Over in the west, another old building is enjoying a new lease of life. Twenty five years after the Loch Fyne Oyster Bar opened at Cairndow in Argyll, the restaurant has undergone a complete refurbishment and reopens this weekend with Ondine owner Roy Brett as Culinary Director.

“The Loch Fyne Oyster Bar is a Scottish culinary institution. In these tough times, when you have a great brand like Loch Fyne, you need to use that to your advantage”, said Roy. “After quarter of a century, it just needed a facelift and I’m looking forward to helping take it to the next level.”

The final new boy on the block this weekend is a familiar face. Tom Kitchin has teamed with fellow Michelin chef Dominic Jack to open a pub in Stockbridge in Edinburgh.

But not a pub as you may know it.

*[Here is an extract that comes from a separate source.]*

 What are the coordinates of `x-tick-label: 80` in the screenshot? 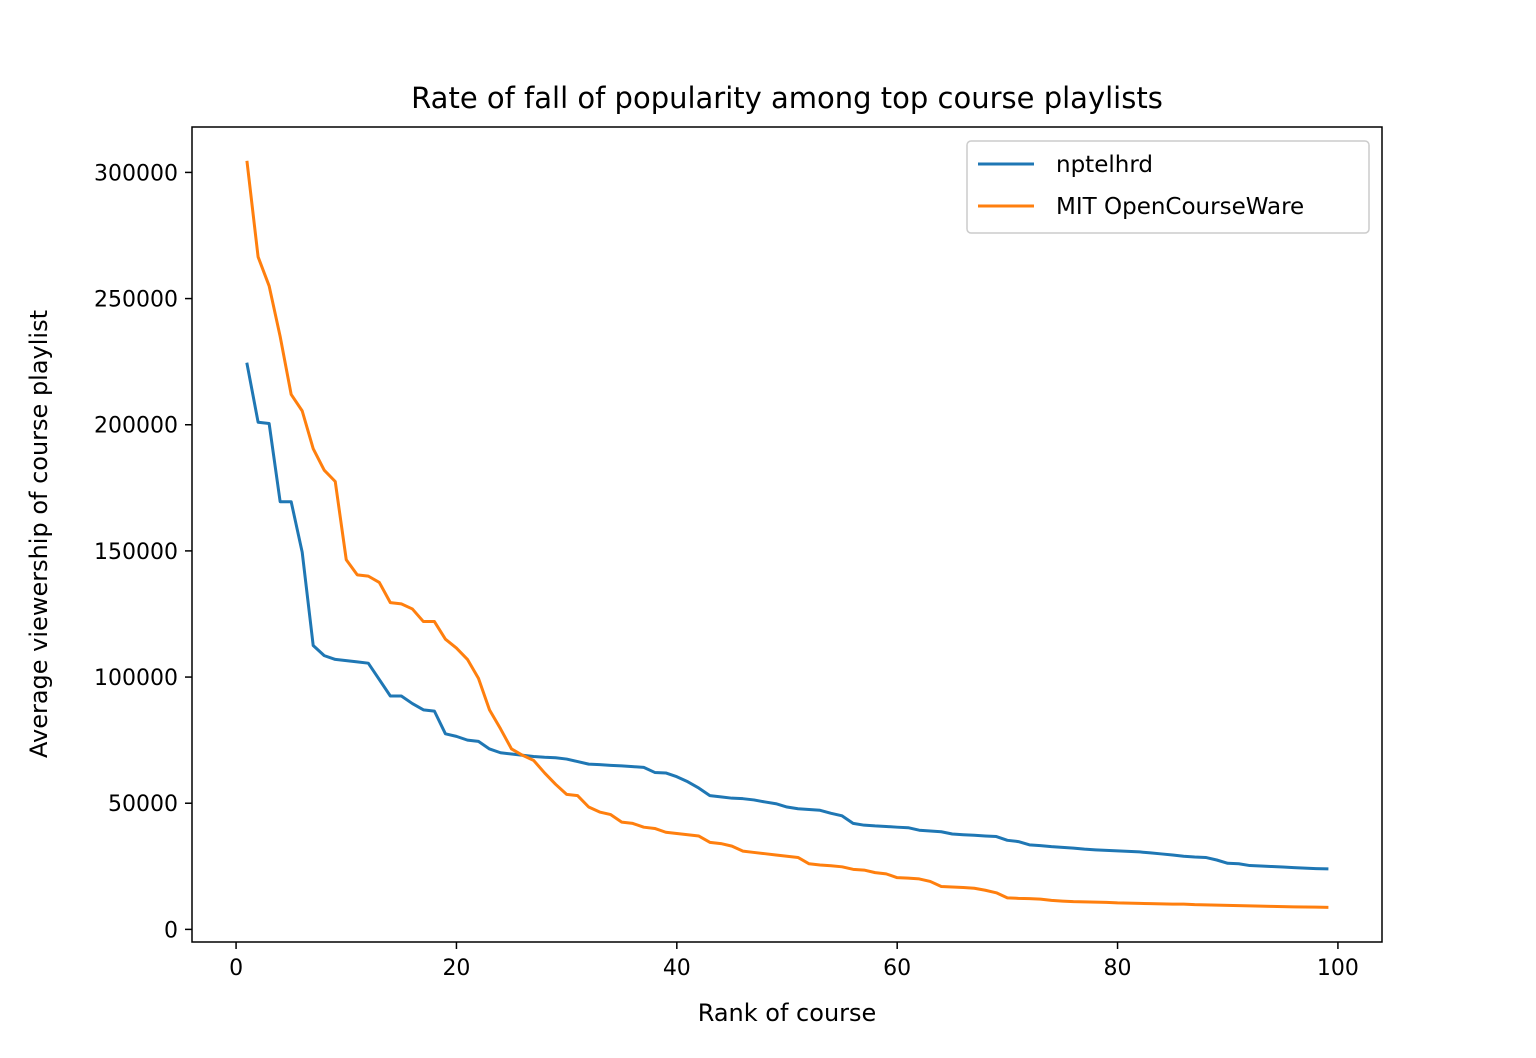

On the opening night I enjoyed haggis bon bons, crispy pigs ear and oysters all washed down by a lovely craft beer from the Isle of Skye.

With a stylish interior of tweed, tartan and stripped back brickwork, The Scran and Scallie is going to change the way we think about food in pubs.

With a special space to keep children entertained, it will also challenge pubs who think children should just be grateful to be allowed on the premises to munch on chicken dippers and chips.

So a new gastropub, a revived Scottish gem and a budget version of one of Scotland’s great rural hotels. The lesson seems to be, know your market well and you can still open the doors on something new, even at the worst time of the year.